Data Synchronisation

Norman Graves
November 14, 2013 6 min read
Charity Website Design

It is not uncommon for a website to require data to be drawn from external data sources, these could be CRM systems, ERP systems or legacy custom databases. Frequently these systems will reside in a different environment to the CMS itself, necessitating communication over some sort of data connection. This presents a risk to the operation of the site because it opens up the possibility that the link might go down or even that the external system might be unavailable. Equally it is not uncommon for information entered into a web page by a user to be written to an external system such as a CRM or ERP system.

The challenge is to design a robust mechanism for transferring data between the CMS system and these external systems which can deal with system degradation and at the same time present an acceptable user experience.

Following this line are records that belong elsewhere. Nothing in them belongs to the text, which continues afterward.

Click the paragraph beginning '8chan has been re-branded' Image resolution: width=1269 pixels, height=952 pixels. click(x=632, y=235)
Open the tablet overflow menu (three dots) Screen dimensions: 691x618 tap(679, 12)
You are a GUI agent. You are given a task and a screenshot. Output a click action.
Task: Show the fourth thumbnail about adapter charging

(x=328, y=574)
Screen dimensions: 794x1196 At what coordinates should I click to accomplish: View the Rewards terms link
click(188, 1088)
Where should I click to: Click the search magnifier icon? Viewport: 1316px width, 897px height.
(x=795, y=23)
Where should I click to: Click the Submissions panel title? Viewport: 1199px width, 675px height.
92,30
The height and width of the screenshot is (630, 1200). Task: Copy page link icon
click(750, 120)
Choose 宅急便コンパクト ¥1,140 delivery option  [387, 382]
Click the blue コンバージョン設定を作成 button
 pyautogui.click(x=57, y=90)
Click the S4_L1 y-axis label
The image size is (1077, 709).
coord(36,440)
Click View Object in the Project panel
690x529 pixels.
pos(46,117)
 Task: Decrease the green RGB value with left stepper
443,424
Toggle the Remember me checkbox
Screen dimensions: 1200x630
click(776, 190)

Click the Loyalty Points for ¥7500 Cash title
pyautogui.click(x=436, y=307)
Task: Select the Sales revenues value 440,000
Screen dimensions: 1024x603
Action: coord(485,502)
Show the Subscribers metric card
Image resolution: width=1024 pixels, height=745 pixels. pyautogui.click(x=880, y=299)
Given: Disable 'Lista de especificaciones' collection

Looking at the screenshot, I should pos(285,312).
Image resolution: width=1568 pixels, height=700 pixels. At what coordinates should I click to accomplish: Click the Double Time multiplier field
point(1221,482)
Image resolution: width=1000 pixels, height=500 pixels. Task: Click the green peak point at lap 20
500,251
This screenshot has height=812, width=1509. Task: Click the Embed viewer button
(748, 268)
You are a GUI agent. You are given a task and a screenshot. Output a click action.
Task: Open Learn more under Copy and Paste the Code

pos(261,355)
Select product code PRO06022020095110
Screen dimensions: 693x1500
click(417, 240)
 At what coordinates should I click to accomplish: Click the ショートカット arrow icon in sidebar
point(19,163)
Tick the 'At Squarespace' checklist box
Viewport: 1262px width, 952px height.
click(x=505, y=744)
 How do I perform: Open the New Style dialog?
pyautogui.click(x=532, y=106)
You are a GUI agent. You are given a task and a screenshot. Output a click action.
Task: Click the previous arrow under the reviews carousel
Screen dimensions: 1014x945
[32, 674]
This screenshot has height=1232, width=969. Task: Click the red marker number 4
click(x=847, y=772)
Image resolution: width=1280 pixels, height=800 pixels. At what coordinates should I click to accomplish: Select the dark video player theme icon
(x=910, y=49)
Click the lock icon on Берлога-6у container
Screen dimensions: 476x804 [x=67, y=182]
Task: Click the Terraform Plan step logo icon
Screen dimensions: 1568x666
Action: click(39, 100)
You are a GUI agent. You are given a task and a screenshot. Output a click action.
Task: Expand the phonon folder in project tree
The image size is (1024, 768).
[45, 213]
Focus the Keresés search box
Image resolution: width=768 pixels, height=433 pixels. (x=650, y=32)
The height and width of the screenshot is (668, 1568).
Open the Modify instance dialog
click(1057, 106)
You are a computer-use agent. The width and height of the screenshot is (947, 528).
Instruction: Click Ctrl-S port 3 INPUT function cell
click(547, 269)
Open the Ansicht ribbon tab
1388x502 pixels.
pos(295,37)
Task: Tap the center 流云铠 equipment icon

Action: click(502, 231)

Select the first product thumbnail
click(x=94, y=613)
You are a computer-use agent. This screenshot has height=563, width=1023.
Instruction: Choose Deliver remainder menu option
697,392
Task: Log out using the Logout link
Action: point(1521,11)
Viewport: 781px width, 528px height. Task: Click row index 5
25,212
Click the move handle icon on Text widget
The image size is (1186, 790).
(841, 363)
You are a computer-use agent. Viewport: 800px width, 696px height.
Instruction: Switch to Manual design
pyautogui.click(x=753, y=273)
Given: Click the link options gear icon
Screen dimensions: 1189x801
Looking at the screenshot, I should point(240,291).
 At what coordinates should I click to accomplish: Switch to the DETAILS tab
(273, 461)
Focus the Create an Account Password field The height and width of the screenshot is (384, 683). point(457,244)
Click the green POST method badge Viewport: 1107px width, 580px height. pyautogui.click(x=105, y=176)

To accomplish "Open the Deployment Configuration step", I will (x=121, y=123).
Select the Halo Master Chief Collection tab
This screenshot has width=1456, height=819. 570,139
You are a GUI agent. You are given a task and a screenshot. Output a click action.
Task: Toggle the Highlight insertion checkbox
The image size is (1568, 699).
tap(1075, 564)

Almost all CMS systems feature some sort of structured data construct. Such structured items are essence an XML document. A typical structured content item might contain plain text elements, rich text elements, enumerated types, etc. The structured content item presents an ideal structure in which to place data which is synchronised from an external data source since it can be designed in such a way as to match the structure of the external data record. In this way the CMS has access to a local copy of the data, so even if the external system is unavailable the CMS can present the latest data to the user. 

Web services provide the ideal mechanism to transfer the data. In a sense the web service acts as a transport layer. Web services offer security and reliability for handling this low level data transfer. The question is how to use them in a manner which is efficient and fault tolerant.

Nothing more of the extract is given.